Mackenzie Meets Beaufort


NASA Earth Observatory image by Jesse Allen, using Landsat data from the U.S. Geological Survey.

By Mike Carlowicz, NASA / Earth Observatory;

The Mackenzie River is the leading source of freshwater flowing into the Arctic Ocean. It’s also a leading source of sediment flowing into that basin.

The Operational Land Imager (OLI) on the Landsat 8 satellite acquired this image of the Mackenzie Delta on July 19, 2017. At the time, the Beaufort Sea was colored with milky, tan brush strokes of sediment in various levels of dispersal after pouring out of the river.

The Mackenzie is the largest and longest northward-flowing river in North America, and the second largest on the continent (after the Mississippi). The watershed drains a huge, but mostly unsettled portion of Canada; population density along the 4,200 kilometer (2,600 mile) river is just 1 person per square kilometer.

About 7 percent of the fresh water that flows into the Arctic Ocean each year comes out the Mackenzie and its delta, and much of that comes in large pulses in June and July after the freshet—when inland ice and snow melts and floods the river. The spring flood carries with it tremendous amounts of dissolved organic material and sediment.
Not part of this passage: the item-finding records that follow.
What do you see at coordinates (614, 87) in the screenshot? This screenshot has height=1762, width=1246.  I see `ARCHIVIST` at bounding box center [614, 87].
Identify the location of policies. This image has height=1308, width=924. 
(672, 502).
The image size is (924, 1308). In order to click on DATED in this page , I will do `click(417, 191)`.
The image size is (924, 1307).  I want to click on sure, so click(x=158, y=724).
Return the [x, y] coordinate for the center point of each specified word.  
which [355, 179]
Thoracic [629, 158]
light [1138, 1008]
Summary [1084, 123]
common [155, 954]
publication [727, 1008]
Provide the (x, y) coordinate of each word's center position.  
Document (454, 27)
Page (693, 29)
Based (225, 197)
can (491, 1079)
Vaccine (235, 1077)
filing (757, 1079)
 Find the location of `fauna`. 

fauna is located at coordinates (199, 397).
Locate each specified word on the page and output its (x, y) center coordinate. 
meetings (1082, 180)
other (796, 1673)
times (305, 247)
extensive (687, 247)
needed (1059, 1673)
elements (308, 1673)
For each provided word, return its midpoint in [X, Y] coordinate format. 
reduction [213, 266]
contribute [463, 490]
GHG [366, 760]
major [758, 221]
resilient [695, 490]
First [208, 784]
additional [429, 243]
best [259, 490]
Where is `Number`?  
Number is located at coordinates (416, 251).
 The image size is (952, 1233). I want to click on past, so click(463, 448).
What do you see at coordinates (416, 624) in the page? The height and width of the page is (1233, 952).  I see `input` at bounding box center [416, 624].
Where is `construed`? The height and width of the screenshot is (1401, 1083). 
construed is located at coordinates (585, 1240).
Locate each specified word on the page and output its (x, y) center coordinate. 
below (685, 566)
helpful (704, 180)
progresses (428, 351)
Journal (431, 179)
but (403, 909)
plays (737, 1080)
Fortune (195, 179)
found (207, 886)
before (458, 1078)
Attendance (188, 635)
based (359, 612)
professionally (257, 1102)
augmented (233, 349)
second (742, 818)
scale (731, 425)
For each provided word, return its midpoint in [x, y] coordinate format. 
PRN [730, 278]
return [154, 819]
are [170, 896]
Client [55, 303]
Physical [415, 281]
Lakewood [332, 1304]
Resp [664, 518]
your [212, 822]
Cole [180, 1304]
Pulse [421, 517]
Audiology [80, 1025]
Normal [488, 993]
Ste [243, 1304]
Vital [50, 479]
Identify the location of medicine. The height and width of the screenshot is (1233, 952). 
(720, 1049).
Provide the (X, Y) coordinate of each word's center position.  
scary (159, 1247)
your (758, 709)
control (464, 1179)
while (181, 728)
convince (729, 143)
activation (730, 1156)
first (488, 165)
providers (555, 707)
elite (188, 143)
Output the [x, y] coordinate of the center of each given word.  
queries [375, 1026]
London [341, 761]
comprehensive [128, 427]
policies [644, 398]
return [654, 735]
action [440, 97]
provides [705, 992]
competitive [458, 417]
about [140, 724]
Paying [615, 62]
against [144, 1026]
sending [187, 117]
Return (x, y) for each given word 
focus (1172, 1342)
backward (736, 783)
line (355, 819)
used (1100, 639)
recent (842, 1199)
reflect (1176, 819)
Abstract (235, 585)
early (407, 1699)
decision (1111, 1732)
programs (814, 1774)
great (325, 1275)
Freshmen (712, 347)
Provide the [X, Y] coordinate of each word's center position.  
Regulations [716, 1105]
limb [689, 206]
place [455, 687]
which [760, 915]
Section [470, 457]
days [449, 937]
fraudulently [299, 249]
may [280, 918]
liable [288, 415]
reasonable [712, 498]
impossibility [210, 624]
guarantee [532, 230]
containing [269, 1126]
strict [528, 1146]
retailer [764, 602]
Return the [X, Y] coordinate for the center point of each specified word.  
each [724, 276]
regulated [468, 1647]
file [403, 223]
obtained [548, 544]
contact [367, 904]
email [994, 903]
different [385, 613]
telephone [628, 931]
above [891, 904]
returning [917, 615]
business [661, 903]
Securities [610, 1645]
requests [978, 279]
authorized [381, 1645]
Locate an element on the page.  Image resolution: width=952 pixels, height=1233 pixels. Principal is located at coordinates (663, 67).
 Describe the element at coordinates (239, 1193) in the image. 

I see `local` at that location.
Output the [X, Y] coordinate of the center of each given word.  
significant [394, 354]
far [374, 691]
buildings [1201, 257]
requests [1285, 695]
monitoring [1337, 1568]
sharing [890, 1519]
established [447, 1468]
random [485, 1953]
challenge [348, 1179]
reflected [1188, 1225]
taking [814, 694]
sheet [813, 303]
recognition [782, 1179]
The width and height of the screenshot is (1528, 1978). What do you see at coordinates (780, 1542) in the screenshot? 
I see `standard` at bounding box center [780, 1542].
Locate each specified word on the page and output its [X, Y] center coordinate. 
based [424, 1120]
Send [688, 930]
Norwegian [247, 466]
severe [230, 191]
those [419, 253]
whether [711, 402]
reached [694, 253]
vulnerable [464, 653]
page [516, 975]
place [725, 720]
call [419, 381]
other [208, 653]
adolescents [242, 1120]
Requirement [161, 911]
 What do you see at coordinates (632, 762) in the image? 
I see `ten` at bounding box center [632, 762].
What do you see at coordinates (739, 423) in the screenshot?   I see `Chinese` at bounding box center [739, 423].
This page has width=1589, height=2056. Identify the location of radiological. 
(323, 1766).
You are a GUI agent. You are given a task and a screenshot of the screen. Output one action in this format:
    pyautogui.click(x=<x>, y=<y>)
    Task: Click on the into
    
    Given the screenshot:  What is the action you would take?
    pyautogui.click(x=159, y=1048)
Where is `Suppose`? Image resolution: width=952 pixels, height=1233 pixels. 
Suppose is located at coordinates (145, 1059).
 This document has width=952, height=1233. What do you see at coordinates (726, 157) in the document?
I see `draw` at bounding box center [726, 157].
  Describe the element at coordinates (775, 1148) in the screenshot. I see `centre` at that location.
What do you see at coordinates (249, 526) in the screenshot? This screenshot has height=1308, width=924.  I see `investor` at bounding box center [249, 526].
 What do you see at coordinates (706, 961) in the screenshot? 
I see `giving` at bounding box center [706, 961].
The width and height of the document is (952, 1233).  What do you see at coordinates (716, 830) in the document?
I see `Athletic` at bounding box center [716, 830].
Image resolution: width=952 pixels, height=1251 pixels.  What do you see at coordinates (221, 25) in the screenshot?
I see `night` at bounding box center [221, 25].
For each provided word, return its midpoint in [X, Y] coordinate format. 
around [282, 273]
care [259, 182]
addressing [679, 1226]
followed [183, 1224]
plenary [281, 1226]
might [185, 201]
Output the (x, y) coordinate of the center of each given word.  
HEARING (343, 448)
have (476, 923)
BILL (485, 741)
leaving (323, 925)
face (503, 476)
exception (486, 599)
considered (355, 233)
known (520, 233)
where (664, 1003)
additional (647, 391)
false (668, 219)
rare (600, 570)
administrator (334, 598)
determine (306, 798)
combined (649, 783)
“The freshet pushes out a lot of material, and most of that sediment is derived from erosion of the Rocky Mountains through the Liard River, a major tributary to the Mackenzie,” said Bernhard Peucker-Ehrenbrink, a marine chemist from the Woods Hole Oceanographic Institution. “The erosional debris is mostly coming from old sedimentary rocks (shales, sandstones, limestone) in the Rocky Mountains. This is fine-grained suspended material that the river pushes out into the coastal ocean. The fact that you see some dispersion in the Beaufort Sea indicates that the delivery has been going on for some time.”

In a study published in 2014, a NASA-led research team demonstrated that fresh water flowing from rivers into the Arctic Ocean can have a significant effect on the annual extent of sea ice cover. Warm water discharges can accelerate the melting of sea ice near the coast. It also can have a wider impact on climate by creating more open water, which absorbs more heat from sunlight.